● THE DATA

--- START ---

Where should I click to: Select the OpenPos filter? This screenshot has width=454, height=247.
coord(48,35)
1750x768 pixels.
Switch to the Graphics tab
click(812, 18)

--- END ---
--- START ---

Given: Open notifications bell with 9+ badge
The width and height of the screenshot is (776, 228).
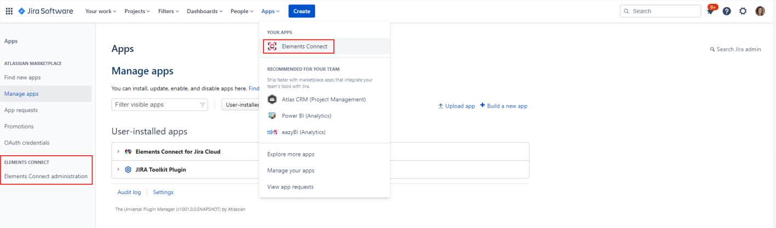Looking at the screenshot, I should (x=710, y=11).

--- END ---
--- START ---

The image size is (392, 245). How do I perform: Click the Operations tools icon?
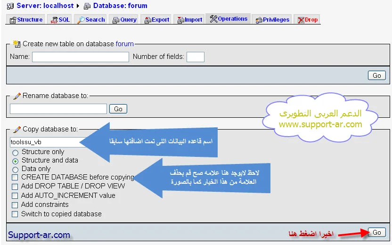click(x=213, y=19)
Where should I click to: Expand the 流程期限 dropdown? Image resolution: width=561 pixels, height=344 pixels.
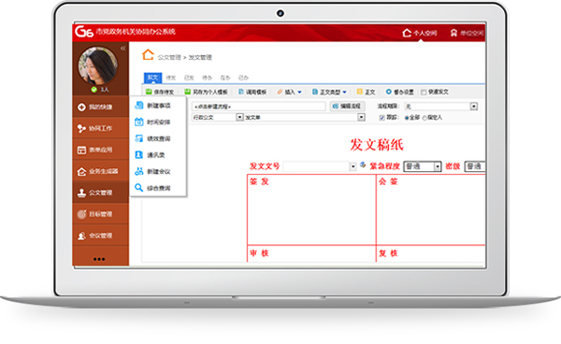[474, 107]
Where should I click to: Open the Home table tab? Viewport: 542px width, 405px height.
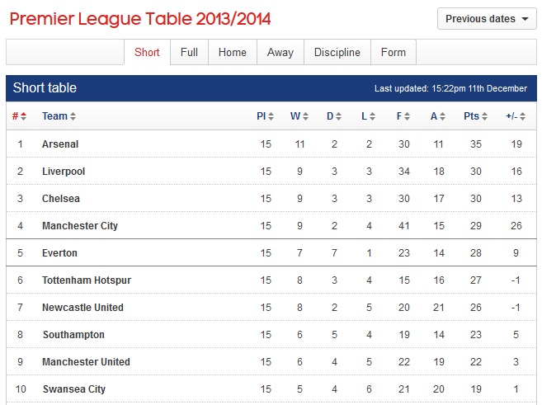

--- END ---

● WHAT THE EXERCISE ASKS
Your answer must be the exact lines from the records above, from the one containing "Where should I click to: Expand" through the one containing "Where should I click to: Open", both included, with every picture left out.

● RESPONSE TO THE TASK
Where should I click to: Expand the 流程期限 dropdown? Image resolution: width=561 pixels, height=344 pixels.
[474, 107]
Where should I click to: Open the Home table tab? Viewport: 542px width, 405px height.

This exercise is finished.